(Exercise)
For the word "agent", count the lines of the records that hold it, and give only that number.

[Stored data entries]

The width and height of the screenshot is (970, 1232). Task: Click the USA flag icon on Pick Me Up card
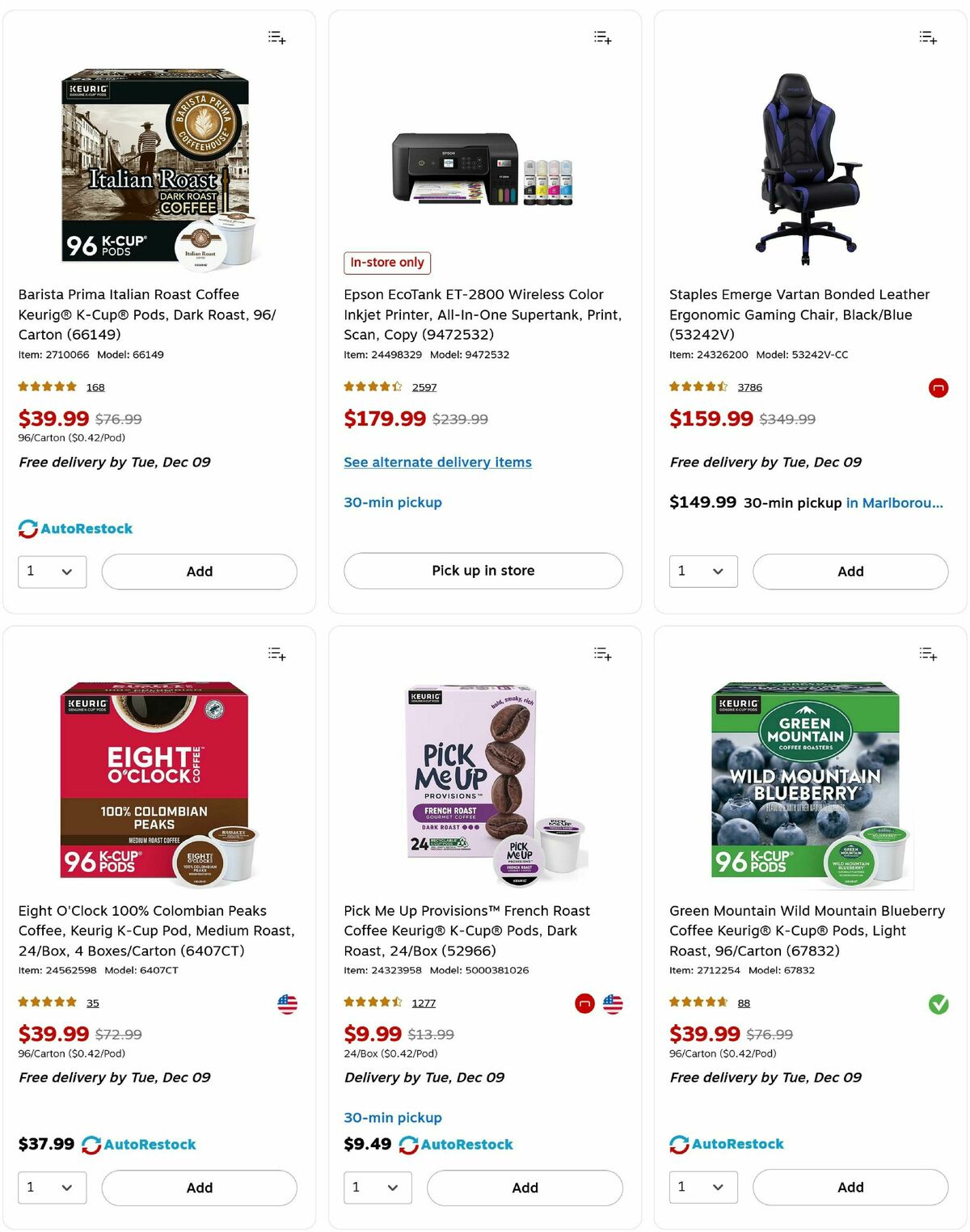click(613, 1004)
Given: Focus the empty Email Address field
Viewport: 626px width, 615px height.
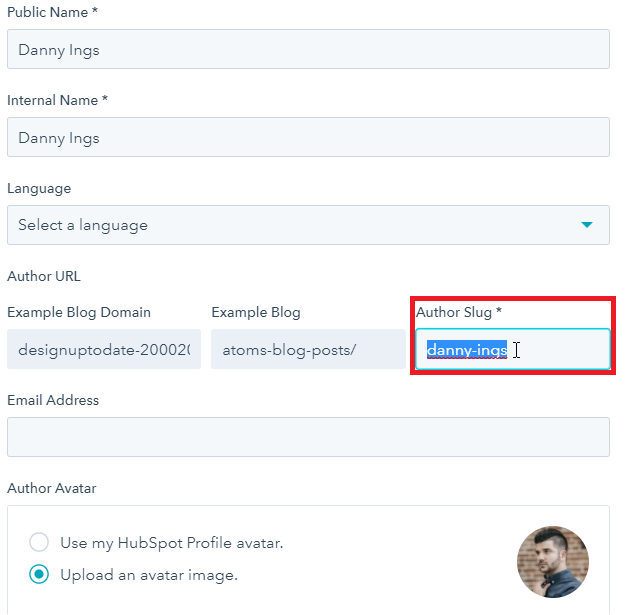Looking at the screenshot, I should [x=308, y=437].
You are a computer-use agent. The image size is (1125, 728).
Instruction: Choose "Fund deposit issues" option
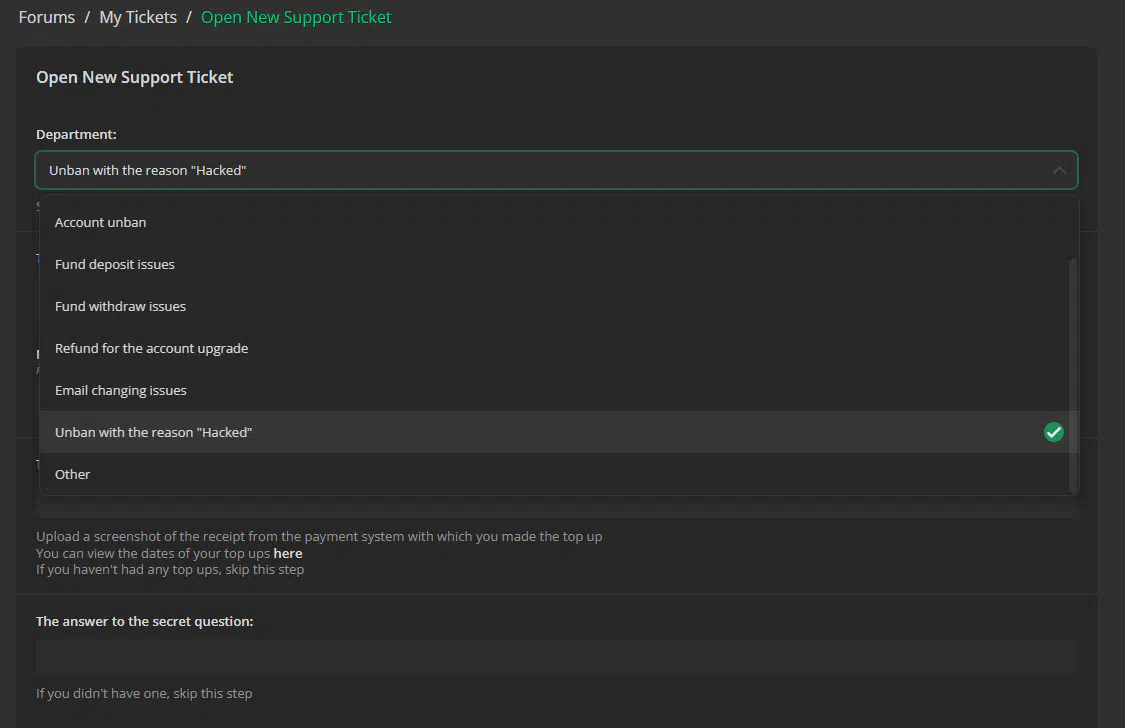(559, 264)

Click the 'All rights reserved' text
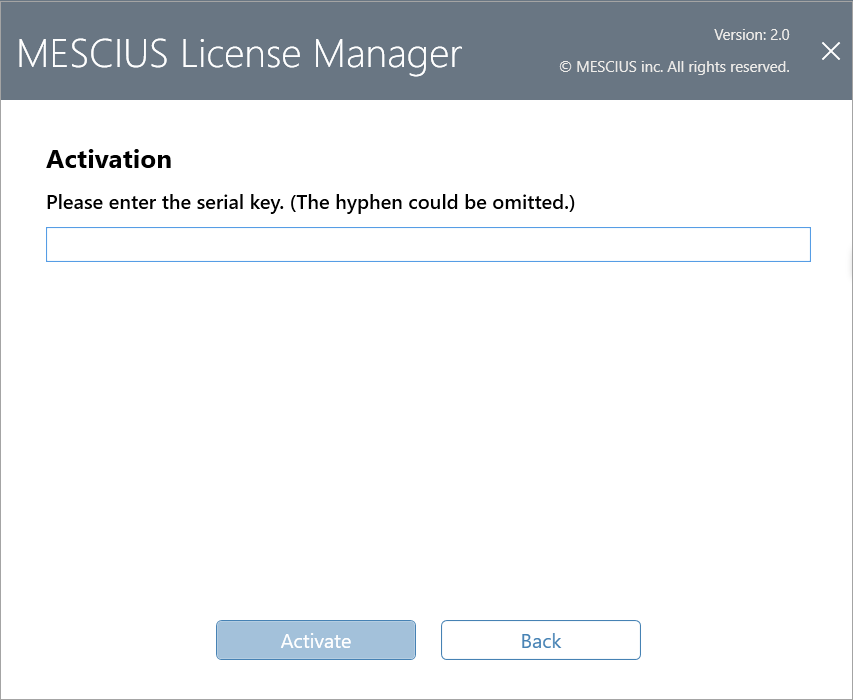(728, 67)
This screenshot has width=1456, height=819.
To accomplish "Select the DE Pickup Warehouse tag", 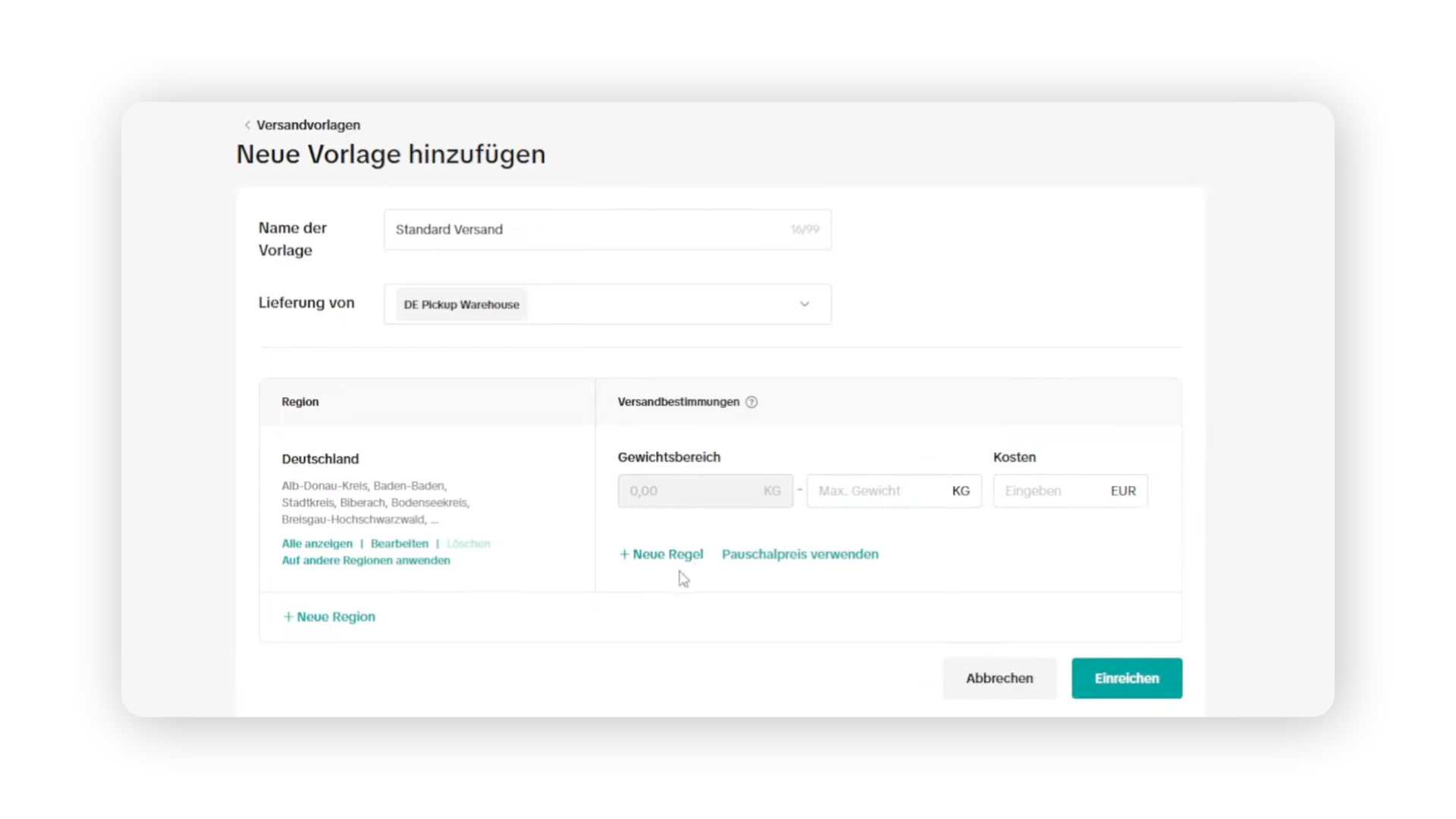I will (462, 304).
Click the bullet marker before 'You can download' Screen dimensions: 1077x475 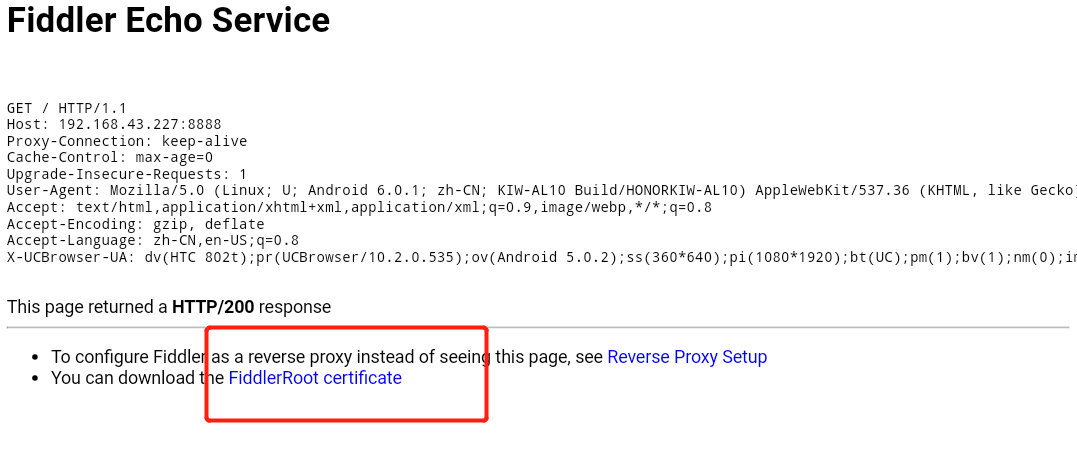coord(35,378)
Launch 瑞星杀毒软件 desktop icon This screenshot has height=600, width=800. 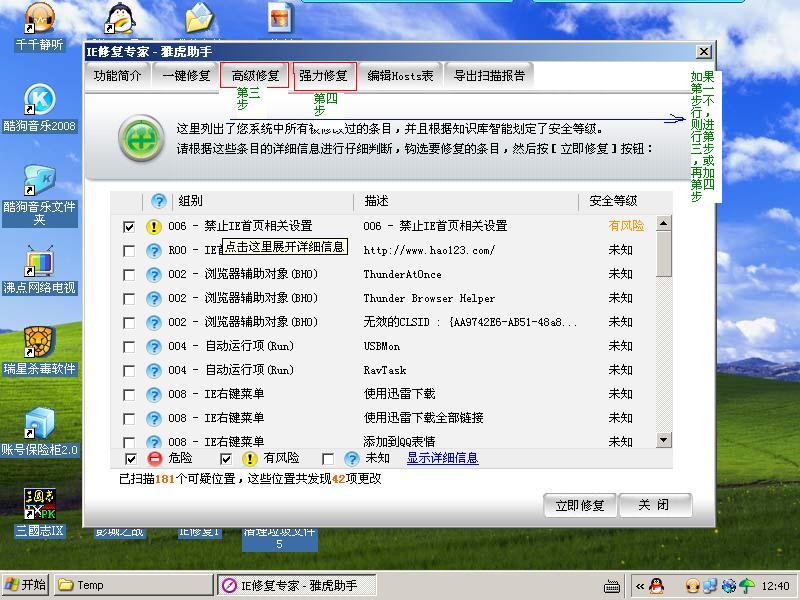pyautogui.click(x=39, y=343)
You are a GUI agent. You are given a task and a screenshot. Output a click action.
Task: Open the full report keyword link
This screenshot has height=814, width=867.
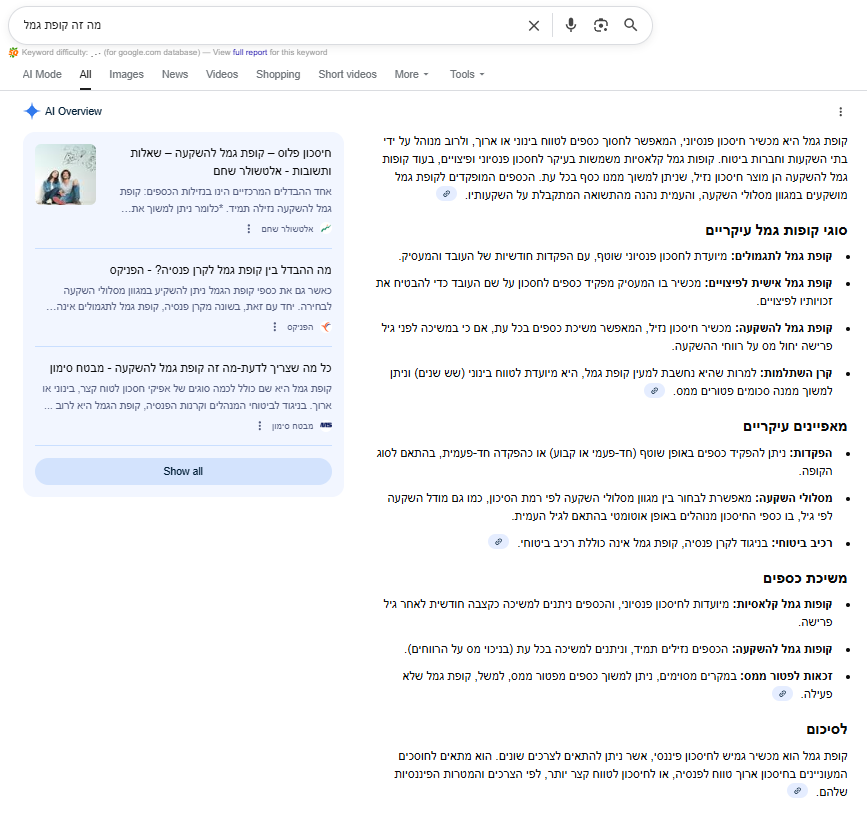249,52
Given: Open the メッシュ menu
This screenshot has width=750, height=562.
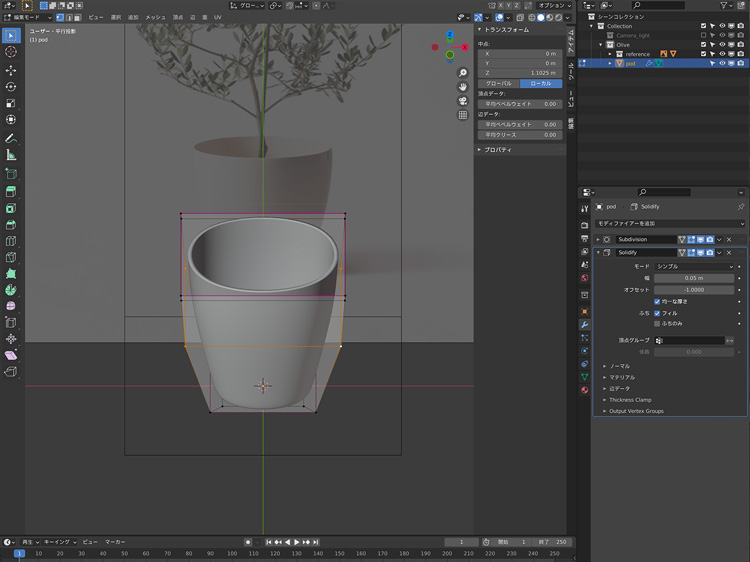Looking at the screenshot, I should 156,17.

(Task result)
2